WORK INSTRUCTIONS: Look in the data below for the line that contains "Houses (238, 74)". Copy that line and the remaining lines exactly.
━━━ AVAILABLE DATA ━━━
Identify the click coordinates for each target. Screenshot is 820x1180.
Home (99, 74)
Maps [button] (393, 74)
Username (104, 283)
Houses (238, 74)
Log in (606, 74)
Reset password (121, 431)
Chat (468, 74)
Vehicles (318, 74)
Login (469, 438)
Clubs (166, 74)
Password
━━━
EXERCISE ANSWER:
Houses (238, 74)
Log in (606, 74)
Reset password (121, 431)
Chat (468, 74)
Vehicles (318, 74)
Login (469, 438)
Clubs (166, 74)
Password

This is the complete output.